Once he gets Bianca, Lars’ whole demeaner changes, Lars is excited to get out and wants to show Bianca around the town. While doing this, Lars is healing, he can talk to Bianca about everything that has ever bothered, and he has the safety of knowing that she won’t judge him. In “Everyday Use”, Maggie spends her alone time getting a better understanding of her heritage. She does this by, learning how to quilt from her grandmother, and understanding that the heritage they have comes from the bond of learning and making quilts.

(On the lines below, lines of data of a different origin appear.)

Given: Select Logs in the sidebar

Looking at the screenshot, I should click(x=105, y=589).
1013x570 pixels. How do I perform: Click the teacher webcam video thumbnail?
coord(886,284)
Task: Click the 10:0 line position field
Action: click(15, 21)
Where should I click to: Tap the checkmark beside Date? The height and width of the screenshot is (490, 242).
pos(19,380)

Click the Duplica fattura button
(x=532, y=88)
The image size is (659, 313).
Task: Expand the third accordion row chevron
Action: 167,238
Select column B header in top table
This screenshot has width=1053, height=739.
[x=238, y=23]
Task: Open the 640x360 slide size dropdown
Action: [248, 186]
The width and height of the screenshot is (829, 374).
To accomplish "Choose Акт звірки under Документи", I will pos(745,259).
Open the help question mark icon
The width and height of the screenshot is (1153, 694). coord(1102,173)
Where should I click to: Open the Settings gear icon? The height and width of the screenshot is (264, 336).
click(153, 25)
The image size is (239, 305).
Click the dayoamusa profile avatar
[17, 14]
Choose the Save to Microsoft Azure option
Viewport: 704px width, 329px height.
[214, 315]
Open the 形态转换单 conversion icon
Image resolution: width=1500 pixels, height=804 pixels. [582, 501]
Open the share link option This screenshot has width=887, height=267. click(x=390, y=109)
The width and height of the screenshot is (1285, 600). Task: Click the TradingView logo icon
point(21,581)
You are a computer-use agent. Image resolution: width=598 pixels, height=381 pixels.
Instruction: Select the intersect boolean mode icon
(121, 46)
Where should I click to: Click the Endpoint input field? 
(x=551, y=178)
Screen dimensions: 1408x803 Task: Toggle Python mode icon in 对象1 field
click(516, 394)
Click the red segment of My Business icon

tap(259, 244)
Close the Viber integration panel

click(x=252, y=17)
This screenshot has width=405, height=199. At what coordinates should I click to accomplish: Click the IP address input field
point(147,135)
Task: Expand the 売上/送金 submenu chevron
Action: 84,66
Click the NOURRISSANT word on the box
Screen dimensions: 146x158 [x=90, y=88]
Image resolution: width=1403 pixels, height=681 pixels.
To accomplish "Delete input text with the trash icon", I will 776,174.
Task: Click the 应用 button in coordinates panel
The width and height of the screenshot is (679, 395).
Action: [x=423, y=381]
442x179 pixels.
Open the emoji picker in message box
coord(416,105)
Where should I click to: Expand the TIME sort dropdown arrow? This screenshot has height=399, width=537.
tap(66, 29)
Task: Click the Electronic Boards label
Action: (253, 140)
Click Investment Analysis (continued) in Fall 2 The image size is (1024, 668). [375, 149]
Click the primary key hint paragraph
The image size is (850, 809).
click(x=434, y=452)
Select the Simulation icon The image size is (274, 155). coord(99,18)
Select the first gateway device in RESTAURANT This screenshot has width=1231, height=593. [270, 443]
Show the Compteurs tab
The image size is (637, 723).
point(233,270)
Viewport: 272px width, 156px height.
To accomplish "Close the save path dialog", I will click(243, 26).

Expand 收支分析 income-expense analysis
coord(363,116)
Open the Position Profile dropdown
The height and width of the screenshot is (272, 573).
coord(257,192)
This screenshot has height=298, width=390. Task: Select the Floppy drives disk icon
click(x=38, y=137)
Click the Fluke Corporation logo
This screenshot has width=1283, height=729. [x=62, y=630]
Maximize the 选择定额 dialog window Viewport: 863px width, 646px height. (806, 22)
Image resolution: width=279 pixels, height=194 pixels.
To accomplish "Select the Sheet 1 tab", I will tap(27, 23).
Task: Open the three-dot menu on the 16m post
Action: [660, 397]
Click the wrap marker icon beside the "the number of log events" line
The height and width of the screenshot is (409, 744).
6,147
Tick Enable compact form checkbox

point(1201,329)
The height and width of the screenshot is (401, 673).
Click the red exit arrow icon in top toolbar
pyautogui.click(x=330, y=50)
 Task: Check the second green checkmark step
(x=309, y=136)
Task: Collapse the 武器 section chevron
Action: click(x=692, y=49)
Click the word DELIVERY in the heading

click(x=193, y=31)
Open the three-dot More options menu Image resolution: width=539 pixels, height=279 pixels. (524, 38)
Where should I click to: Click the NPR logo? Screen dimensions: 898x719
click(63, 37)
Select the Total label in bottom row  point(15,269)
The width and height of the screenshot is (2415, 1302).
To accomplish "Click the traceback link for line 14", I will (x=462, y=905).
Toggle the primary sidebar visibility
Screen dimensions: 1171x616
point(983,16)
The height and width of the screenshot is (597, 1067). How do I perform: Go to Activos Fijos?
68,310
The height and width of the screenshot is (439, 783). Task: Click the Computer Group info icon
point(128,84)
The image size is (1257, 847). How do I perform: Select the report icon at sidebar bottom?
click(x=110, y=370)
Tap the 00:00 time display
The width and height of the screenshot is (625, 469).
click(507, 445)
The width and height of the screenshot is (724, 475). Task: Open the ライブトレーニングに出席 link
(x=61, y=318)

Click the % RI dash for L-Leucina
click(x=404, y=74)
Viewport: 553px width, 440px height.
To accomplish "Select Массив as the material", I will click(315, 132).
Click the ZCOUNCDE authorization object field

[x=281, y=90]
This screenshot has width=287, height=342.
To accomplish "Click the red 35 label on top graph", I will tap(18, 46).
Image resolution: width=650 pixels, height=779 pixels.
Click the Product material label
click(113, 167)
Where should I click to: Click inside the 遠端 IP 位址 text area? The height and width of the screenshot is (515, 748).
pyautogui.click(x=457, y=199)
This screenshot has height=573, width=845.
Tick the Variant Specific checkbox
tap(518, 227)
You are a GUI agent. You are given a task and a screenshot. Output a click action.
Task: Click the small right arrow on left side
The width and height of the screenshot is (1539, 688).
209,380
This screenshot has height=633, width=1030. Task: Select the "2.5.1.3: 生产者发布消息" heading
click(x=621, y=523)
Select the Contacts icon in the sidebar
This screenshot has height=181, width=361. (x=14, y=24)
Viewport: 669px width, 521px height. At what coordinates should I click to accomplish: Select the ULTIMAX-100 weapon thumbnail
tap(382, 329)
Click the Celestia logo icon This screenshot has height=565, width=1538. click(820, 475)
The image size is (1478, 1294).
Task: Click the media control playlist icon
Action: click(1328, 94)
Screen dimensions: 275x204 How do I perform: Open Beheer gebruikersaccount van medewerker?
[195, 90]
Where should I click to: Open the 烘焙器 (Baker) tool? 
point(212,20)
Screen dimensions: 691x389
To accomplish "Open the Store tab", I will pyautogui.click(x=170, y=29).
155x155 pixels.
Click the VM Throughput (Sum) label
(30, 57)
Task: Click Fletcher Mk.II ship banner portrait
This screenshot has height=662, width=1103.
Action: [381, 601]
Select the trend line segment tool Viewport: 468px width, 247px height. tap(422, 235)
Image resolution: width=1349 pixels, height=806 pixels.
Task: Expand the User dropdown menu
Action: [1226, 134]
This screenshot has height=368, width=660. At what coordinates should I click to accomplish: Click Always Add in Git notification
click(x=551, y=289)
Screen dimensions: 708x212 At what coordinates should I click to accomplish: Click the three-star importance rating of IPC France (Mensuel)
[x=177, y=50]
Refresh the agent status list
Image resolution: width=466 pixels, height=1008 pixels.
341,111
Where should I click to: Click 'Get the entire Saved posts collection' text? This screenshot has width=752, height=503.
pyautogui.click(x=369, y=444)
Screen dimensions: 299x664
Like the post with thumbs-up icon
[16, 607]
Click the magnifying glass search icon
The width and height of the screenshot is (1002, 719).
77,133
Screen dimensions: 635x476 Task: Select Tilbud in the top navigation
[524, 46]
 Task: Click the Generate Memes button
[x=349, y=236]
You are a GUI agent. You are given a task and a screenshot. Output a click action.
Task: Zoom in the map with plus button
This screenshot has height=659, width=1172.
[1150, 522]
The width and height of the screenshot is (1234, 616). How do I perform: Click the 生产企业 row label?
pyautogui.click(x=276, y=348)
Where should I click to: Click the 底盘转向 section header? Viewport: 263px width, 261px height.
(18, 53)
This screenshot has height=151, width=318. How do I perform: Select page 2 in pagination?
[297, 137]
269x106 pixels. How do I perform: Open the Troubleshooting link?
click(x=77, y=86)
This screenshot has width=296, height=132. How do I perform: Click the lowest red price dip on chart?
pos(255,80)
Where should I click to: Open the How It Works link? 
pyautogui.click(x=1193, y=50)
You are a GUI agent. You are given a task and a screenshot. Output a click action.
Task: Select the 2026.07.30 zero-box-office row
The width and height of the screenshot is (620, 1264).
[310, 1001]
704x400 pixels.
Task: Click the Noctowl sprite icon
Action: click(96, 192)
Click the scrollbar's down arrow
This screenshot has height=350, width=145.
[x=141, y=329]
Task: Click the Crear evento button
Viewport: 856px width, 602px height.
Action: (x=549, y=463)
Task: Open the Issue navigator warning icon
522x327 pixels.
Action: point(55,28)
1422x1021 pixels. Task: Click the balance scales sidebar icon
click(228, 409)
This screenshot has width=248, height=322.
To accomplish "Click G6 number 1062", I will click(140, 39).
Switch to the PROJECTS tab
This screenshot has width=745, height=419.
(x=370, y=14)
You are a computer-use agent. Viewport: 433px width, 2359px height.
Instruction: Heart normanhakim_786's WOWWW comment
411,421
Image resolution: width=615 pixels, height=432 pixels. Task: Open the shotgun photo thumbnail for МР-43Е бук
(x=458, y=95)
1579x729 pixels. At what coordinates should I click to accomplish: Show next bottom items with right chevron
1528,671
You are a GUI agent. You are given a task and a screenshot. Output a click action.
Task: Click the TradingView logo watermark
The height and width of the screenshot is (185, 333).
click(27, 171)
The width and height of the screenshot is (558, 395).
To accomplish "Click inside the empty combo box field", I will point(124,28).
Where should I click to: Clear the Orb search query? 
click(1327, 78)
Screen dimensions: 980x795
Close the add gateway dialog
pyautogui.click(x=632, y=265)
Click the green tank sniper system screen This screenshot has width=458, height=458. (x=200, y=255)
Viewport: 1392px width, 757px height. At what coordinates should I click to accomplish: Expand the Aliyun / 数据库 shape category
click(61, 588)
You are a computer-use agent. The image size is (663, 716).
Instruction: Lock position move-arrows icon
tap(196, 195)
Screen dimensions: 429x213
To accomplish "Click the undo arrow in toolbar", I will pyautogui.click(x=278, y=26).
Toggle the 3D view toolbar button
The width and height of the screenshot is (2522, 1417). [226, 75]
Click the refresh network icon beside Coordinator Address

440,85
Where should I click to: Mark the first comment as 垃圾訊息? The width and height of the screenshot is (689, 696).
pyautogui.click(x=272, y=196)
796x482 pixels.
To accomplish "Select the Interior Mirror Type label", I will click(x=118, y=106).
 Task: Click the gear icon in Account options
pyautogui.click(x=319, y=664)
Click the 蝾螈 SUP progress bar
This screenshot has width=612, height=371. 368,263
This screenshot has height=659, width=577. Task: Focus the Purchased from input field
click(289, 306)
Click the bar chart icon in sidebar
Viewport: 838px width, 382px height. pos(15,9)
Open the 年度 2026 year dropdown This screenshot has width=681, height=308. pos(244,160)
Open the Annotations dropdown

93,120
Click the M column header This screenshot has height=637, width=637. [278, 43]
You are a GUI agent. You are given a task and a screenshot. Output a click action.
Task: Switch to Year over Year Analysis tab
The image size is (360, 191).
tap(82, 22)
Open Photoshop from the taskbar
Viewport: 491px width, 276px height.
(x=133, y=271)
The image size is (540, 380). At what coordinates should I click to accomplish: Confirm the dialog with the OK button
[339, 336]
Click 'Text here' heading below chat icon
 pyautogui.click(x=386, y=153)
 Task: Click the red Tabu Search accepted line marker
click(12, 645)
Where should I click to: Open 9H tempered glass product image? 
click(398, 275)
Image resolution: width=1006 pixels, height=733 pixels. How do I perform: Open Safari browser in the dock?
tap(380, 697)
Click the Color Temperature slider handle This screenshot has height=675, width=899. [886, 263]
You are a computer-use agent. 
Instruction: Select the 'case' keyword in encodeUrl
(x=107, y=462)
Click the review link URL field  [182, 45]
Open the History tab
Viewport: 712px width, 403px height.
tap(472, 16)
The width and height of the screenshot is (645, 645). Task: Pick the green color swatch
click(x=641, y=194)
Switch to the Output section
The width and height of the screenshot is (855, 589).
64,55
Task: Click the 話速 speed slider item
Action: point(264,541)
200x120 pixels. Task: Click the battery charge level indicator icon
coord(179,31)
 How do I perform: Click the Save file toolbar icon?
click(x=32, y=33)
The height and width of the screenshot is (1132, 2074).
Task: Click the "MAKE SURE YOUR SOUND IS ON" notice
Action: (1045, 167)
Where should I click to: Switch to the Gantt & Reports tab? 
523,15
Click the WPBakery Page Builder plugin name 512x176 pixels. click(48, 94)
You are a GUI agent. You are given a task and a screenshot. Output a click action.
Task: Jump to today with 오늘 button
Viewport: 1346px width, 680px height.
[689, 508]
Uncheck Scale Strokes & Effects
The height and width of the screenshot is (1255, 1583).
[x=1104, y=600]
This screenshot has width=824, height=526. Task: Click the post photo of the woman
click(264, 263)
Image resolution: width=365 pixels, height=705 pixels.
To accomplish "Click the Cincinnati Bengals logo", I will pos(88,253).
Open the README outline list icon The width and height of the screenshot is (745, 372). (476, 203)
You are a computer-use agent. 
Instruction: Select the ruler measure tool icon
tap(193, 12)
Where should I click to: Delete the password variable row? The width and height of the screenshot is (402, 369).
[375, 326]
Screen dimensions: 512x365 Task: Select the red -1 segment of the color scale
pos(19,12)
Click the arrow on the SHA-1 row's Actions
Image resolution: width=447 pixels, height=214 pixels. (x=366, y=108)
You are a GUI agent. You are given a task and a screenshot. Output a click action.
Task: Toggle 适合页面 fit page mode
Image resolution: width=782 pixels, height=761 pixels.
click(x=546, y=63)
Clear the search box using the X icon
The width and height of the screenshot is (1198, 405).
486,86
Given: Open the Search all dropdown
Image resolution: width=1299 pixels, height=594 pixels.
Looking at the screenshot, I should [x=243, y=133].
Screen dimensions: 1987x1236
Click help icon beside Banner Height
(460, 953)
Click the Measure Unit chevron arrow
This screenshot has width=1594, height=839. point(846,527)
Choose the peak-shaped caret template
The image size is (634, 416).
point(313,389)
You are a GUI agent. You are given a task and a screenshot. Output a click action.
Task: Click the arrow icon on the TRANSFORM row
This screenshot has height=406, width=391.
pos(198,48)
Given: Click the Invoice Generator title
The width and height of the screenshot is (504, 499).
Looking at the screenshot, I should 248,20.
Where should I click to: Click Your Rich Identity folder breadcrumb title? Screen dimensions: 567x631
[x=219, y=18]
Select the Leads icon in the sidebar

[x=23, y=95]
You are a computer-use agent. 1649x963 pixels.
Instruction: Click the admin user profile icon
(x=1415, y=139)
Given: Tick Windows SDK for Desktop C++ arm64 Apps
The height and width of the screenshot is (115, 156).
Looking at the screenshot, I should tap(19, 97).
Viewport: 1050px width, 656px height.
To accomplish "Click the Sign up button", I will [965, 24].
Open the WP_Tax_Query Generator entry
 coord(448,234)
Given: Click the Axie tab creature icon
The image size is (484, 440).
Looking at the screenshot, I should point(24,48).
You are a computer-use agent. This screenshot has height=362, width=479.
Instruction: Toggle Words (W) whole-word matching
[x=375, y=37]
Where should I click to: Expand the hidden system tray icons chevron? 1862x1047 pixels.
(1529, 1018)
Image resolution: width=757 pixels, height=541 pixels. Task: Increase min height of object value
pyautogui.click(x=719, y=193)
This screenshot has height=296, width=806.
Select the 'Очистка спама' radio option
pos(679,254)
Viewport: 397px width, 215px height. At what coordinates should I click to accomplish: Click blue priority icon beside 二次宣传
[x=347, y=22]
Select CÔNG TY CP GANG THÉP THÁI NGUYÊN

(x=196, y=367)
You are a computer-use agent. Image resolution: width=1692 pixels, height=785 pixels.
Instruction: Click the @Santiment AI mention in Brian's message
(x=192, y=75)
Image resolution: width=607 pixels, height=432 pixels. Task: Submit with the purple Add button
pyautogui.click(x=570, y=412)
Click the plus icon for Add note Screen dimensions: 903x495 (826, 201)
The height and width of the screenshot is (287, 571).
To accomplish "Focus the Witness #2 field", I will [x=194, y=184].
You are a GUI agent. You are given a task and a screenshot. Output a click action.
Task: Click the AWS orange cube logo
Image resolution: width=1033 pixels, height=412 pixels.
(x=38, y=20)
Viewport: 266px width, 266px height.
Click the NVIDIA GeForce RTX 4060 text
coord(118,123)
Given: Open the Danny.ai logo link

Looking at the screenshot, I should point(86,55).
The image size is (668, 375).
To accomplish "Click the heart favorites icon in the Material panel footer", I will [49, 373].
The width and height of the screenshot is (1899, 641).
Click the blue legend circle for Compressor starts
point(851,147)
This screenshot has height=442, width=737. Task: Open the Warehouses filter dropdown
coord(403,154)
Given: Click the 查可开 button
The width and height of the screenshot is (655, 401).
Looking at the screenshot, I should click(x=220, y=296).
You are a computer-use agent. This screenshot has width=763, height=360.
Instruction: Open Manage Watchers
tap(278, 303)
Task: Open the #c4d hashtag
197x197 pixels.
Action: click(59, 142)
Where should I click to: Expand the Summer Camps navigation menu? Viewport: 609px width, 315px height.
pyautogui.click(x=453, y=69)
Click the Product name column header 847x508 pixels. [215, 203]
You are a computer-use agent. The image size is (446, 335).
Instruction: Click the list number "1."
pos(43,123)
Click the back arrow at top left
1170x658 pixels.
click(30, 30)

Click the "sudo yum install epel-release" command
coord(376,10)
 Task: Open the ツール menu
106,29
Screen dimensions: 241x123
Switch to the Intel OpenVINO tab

By comparing these two characters to one another, one can see that they are the outcast within their family, but they play a huge role in reconstructing it. Bianca not only help Lars get the help he needed, but she helped bring Lars and Gus closer together and this allowed Gus to get a better understanding of his brother. Dee revealed her true colors when she came home to visit her family and was only after her mother’s possessions. Walker explains that the quilts are meant for everyday use, and the quilts allows one to add onto the heritage through the use of the quilts.
In Lars and the real girl, one can see how isolation plays a role in a family, and the different ways the individual handles it, and the problems that stem from it. In conclusion, one can infer that Lars’ family and Maggie’s family are similar, in the way, they are both overlooked in their families and are negatively affected because of this. By comparing these stories and their characters, one can see how the dominant sibling plays a role in the negative effects that their sibling faces. Both Maggie and Lars, show that through their pain, they remain true to themselves, and help reconstruct their families.